Sex, Gender and the Sacred

The road to the sacred runs through the carnal. Not only the Bible but Life itself reveals that sexuality is more spiritual than biological. The erotic is God's poetry of love calling us out of ourselves to awareness of beauty and to an expansive creativity and giving of ourselves. We go to God through one another, via loving, not apart from one another. --Paschal.

Wednesday, May 11, 2005

Celtic Spirituality, Newell, book review.

Celtic Spirituality: Listening to the Heartbeat of God
by J. Philip Newell, Paulist, 1997, 112 pp.
ISBN 0-8091-3795-3
a few notes by Paschal Baute
with a mention of other books by Martin Prechtel.

N. emphasizes in this little book the essential goodness of creation and humanity, that is to say, that God’s Presence is to be found in the whole of human life, in Nature, in all creation, in human love, instead of almost exclusively in Church and its traditions. All of the world is God’s dwelling place. Nature is not opposed to spirituality, but sources of revelation. Matter or flesh is not opposed to Spirit, but its hidden source.

How many of us were taught to recognize the whole of human life and all of creation as sacramental? Or encouraged to find this mystery we call God within?

The Celtic view is that the presence of God is within all people. Creation itself is the Living Word of God. Rather than look to the organized church, Pelagius Delatinus taught we should look for a friend of the soul, one to whom the inner self can be opened, to know and explore what is in one’s heart. Pelagius saw God as Present within all of life, but ran into trouble by teaching 1) women to read Scripture; 2) that every child was conceived and born in the image of God. He did not deny evil and its power but implied that at the heart of humanity was the image and goodness of God.

Since God is at the very heart of life itself, we should look within our hearts to find the Living Word of God. The more deeply we look into matter and nature the closer we will come to God. John Scotus in the 9th C proposed not looking away from life but more deeply into it. He was convinced of the essential good ness of everything: if we deny our humanity via religiosity, we are not releasing our Truest Selves.

My further review of this book got sidetracked by other pressing projects. Recommended.

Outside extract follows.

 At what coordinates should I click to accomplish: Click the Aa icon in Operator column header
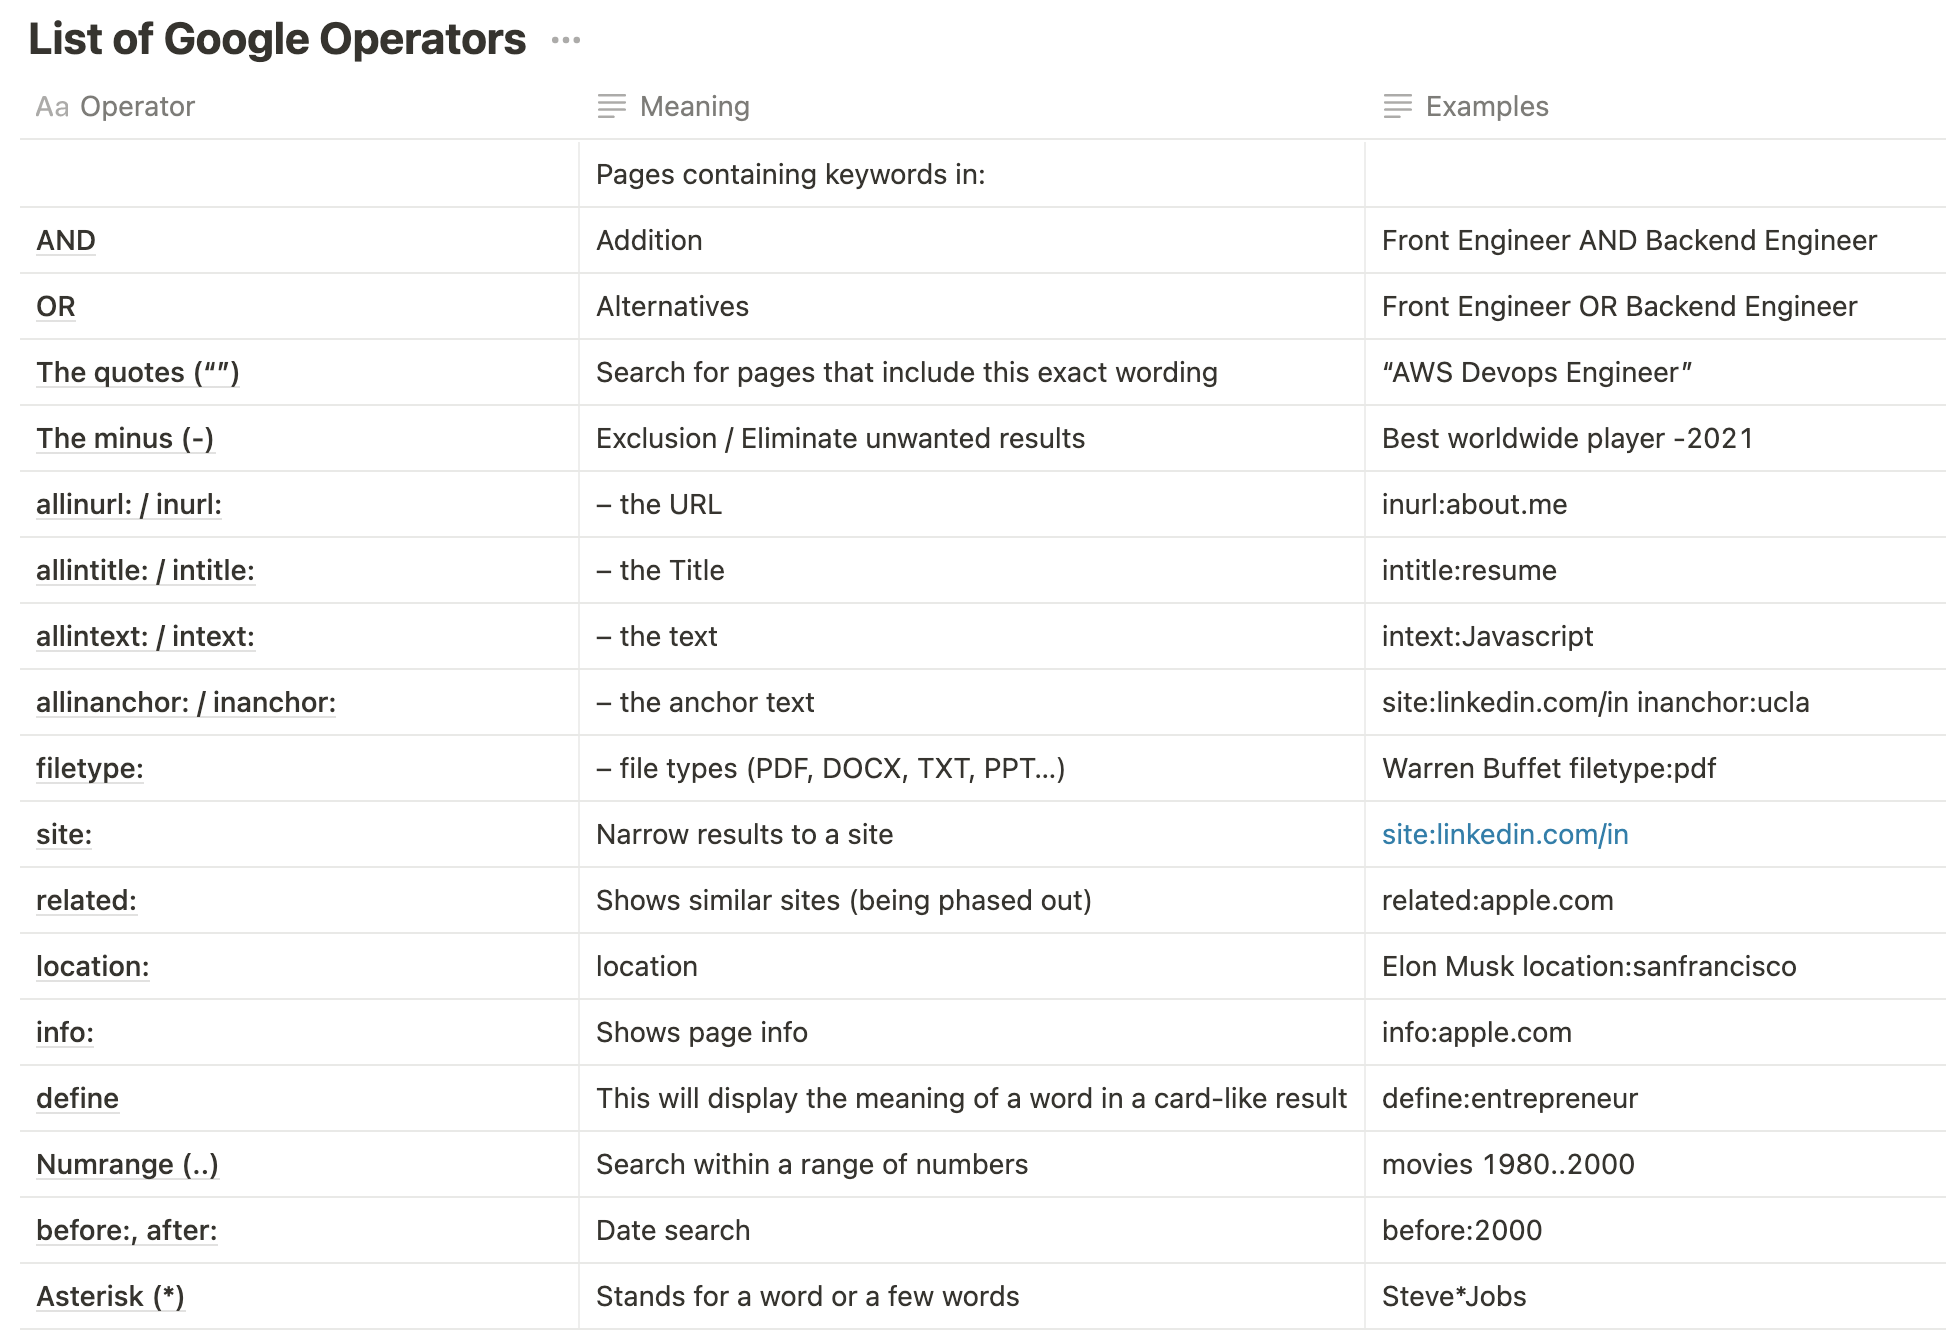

A further comment. Until one can immerse oneself into one of the indigenous cultures of the world, we cannot understand HOW N’s view of Celtic Spirituality was true, and how spirituality was part and parcel of everyday life and how everything was sacramental. We cannot realize either how devastating was the effect of the Christian missionaries in destroying the ancient traditions of many of those cultures.

So much are we enculturated by our own dominant culture, that it is difficult to grasp the power of this without actually living in a different culture, or reading a book that describes the indigenous soul well, from the inside.

Such is the writing of Martin Prechtel, whose two books, recently finished, I can highly recommend for this purpose. They are Secrets of the Talking Jaguar, and Long Life, Honey in the Heart, Tarcher, Putnam, Penguin. Prechtel was a westerner raised on an American Indian reservation, lost, heart-broken, and in desperate need of a place to belong when he first arrived in the Guatemalan village of Santiago Atitlan. He was not only allowed inside the secret world of the village’s Tzutujil Mayan culture, but embraced as a member of the tribe, and later became a highly respected village chief.

He dedicates his book to the “youth of the world who are continually refused initiation and to all indigenous peoples who have had to watch their cultures dismantled, attacked from within and without, by other unfortunate peoples whose conscientiousness has been scrambled by infinite dynasties of greed-sanctioned violence and territorialism, and to the memory of all his teachers and mentors....” Subtitle is “A story of initiation and eloquence from te shores of a Mayan lake.”

Prechtel’s writing, unlike that of Newell, is written from inside the culture by one who has become immersed in it, and who lives it passionately and not always wisely. For an unforgettable lesson in how far our own culture in the USA (and organized religion) has come to deny the sacramentality of everyday life and the richness possible in the view that God is Present Everywhere in life as Newell explains, and to see it from the inside, P would be preferred to N. if one had to make a choice. If your interest is Celtic, read both.